_Task requirements_
Below is a listing. Quote from it, exactly, the lines from the one containing "This screenshot has height=419, width=569." down to the one containing "Click the word", both ends included, and nothing else.

_Records shown_
BEGIN

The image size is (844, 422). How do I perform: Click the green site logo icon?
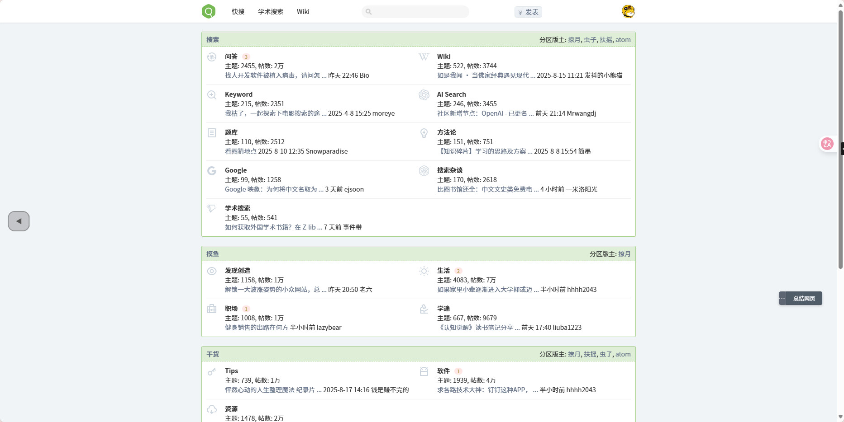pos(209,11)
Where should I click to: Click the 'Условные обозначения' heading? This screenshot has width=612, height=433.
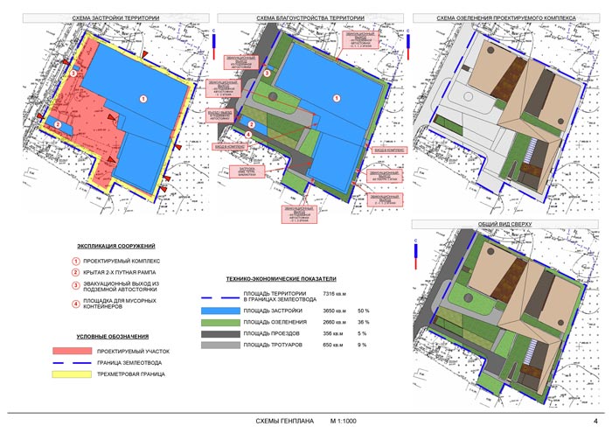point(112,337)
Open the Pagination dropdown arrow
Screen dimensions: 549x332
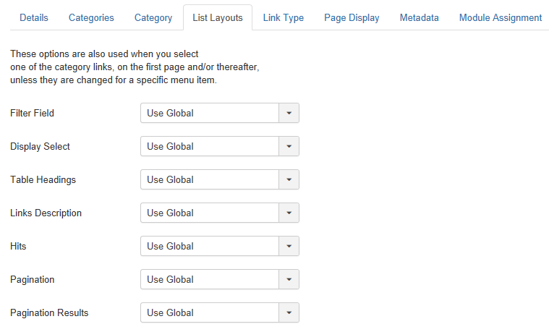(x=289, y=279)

END
BEGIN

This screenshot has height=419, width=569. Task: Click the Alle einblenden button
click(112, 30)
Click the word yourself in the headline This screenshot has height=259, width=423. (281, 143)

END
BEGIN

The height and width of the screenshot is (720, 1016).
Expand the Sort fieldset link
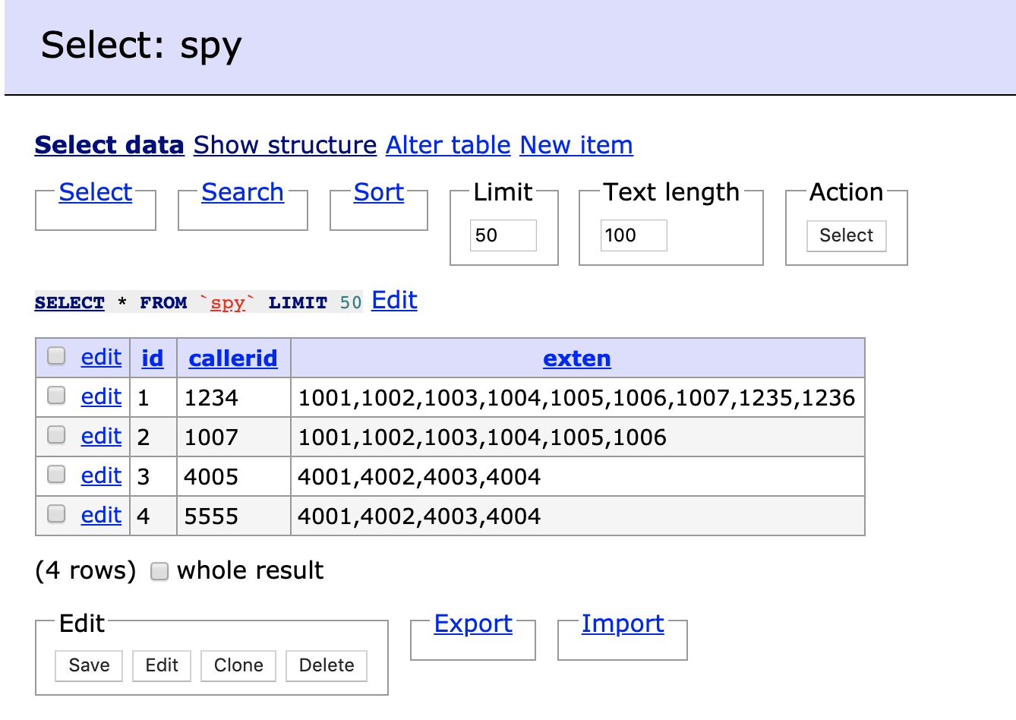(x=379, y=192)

END

_Result of the exercise_
This screenshot has height=419, width=569. Task: Click the Alle einblenden button
click(112, 30)
Click the word yourself in the headline This screenshot has height=259, width=423. (281, 143)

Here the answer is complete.